**YOUR OBJECTIVE**
Render the rows starting at the line that contains "1568x745 pixels. At" and ending at the line that contains "(1525, 245)" as a numbered list, with blank lines omitted. Leave the pictures out of your list.

**MATERIAL SHOWN**
════════

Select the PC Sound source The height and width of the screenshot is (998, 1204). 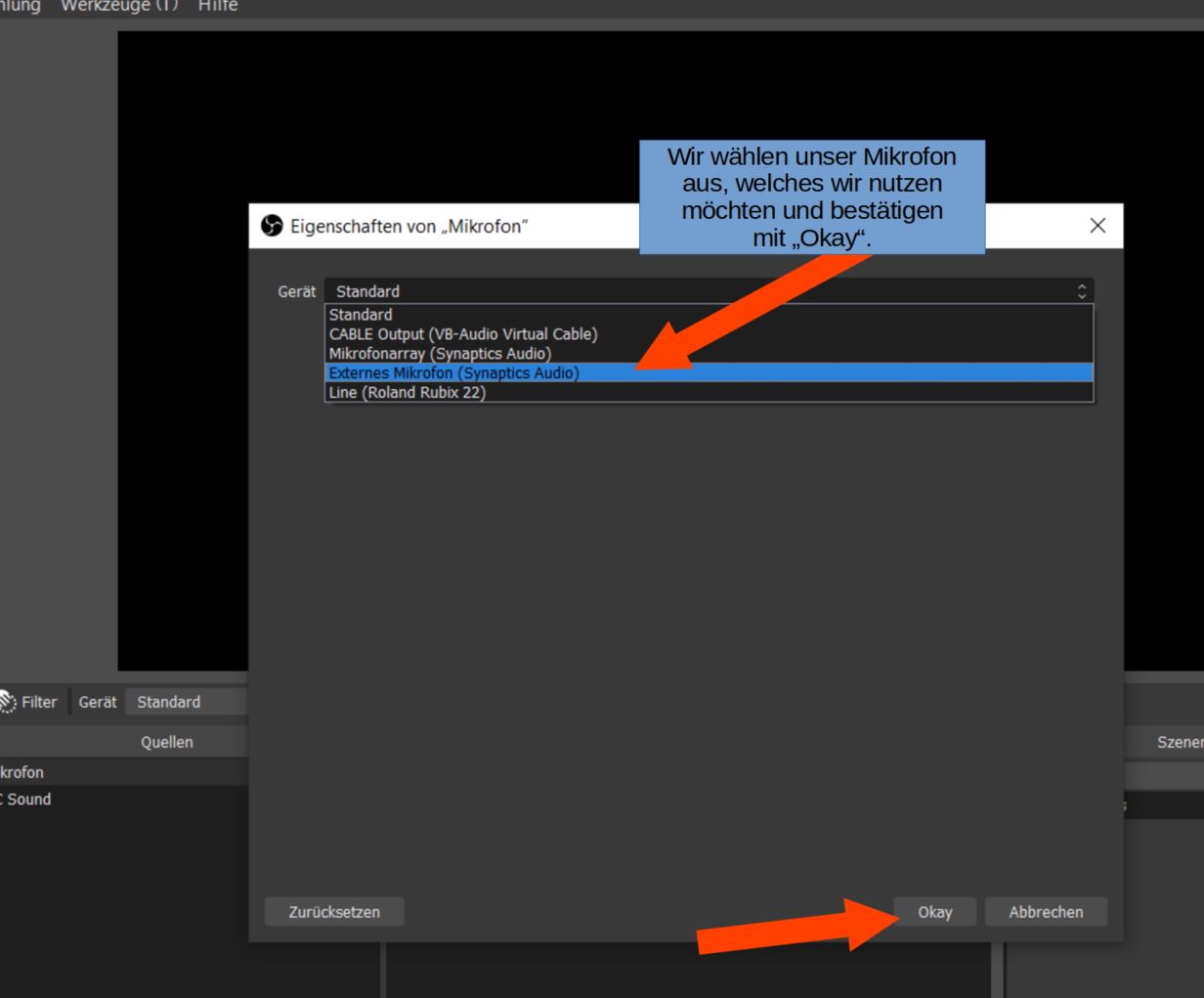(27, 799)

════════

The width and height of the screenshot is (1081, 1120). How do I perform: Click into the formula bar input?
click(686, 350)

════════

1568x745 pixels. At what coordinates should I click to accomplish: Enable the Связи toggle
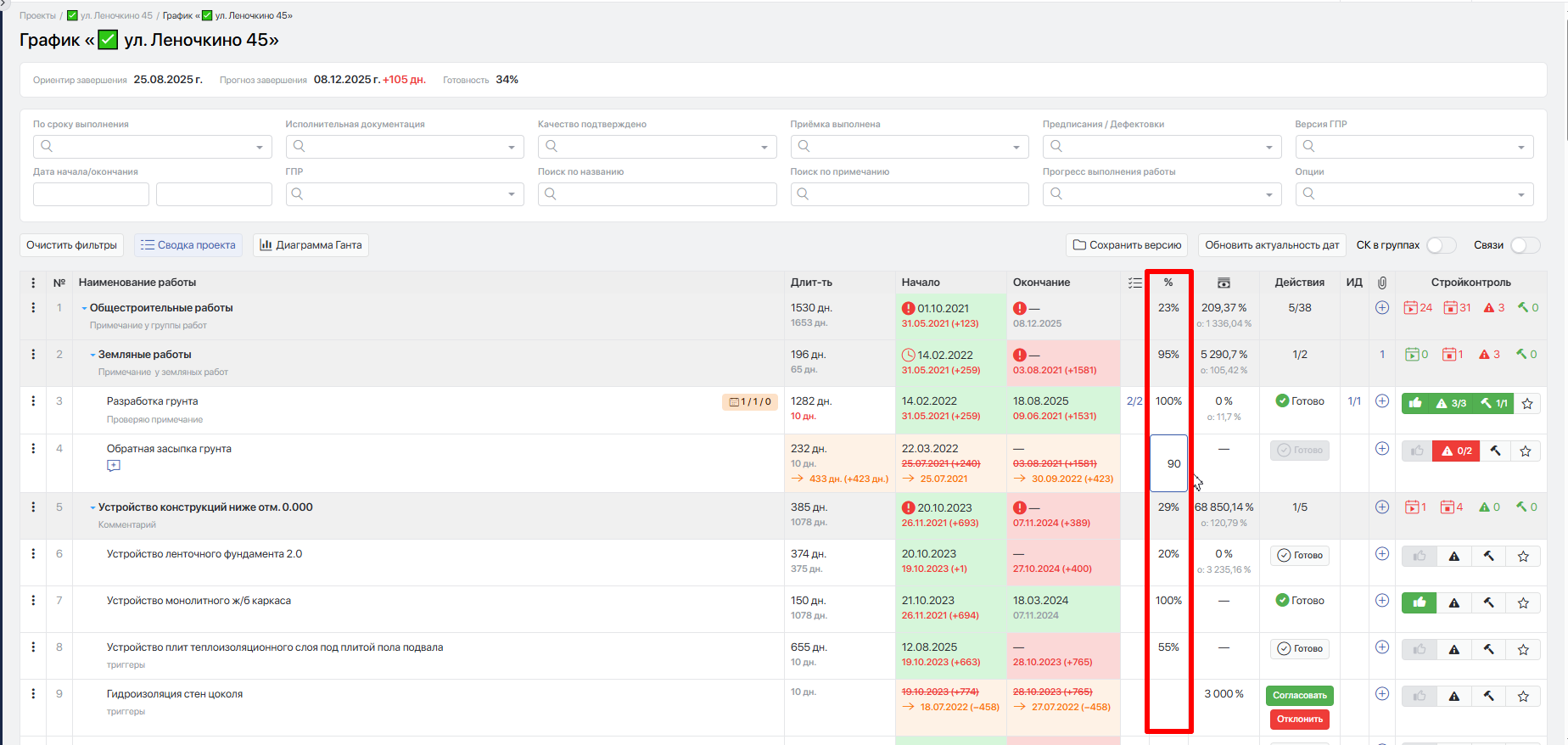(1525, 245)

════════

**TASK ANSWER**
1. 1568x745 pixels. At what coordinates should I click to accomplish: Enable the Связи toggle
2. (1525, 245)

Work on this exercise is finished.